(Prompt) Starting at the line that contains "This screenshot has width=742, height=418.", output each line exactly as written through the end of the listing below, but leave out the pictures.

(Input data)
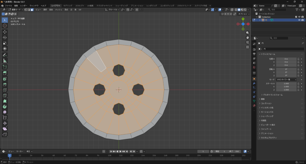Open the Modifiers wrench properties tab
Screen dimensions: 306x164
coord(254,83)
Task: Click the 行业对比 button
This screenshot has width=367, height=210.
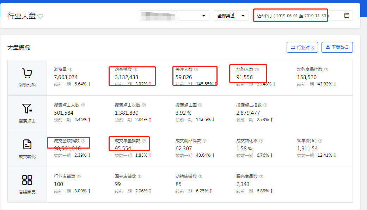Action: point(302,47)
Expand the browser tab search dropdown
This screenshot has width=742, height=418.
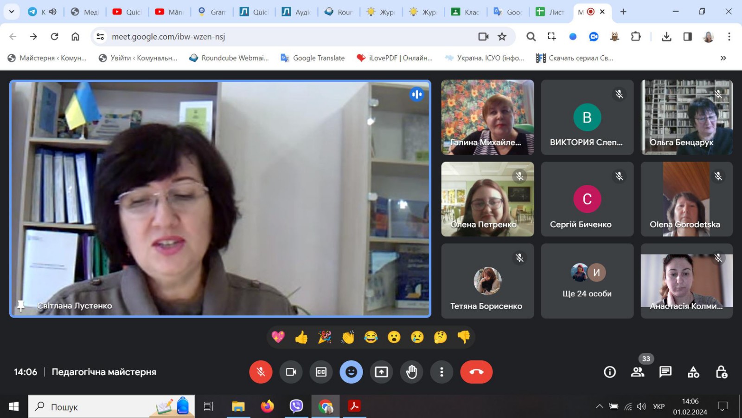[12, 12]
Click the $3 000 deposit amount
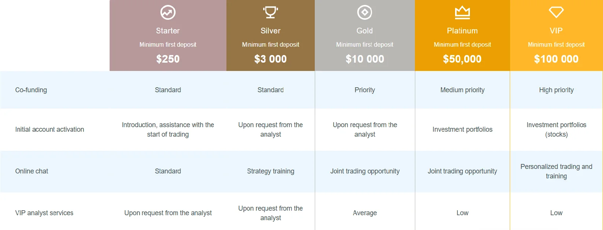Viewport: 603px width, 230px height. (270, 59)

(Output of the task)
This screenshot has width=742, height=418.
[12, 12]
Click the $3 000 deposit amount
Viewport: 603px width, 230px height. (270, 59)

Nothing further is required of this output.